Records shown:
···

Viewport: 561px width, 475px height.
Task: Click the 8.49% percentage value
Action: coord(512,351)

···

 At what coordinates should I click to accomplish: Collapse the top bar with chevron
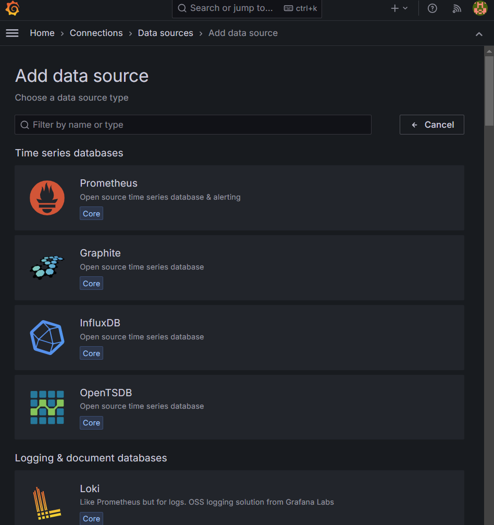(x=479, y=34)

···

Work instructions:
Please duplicate, character for character, the rows starting with the line that contains "Viewport: 561px width, 475px height." and going on through the line that contains "Action: coord(512,351)", including both of those lines.

Completed exercise:
Viewport: 561px width, 475px height.
Task: Click the 8.49% percentage value
Action: coord(512,351)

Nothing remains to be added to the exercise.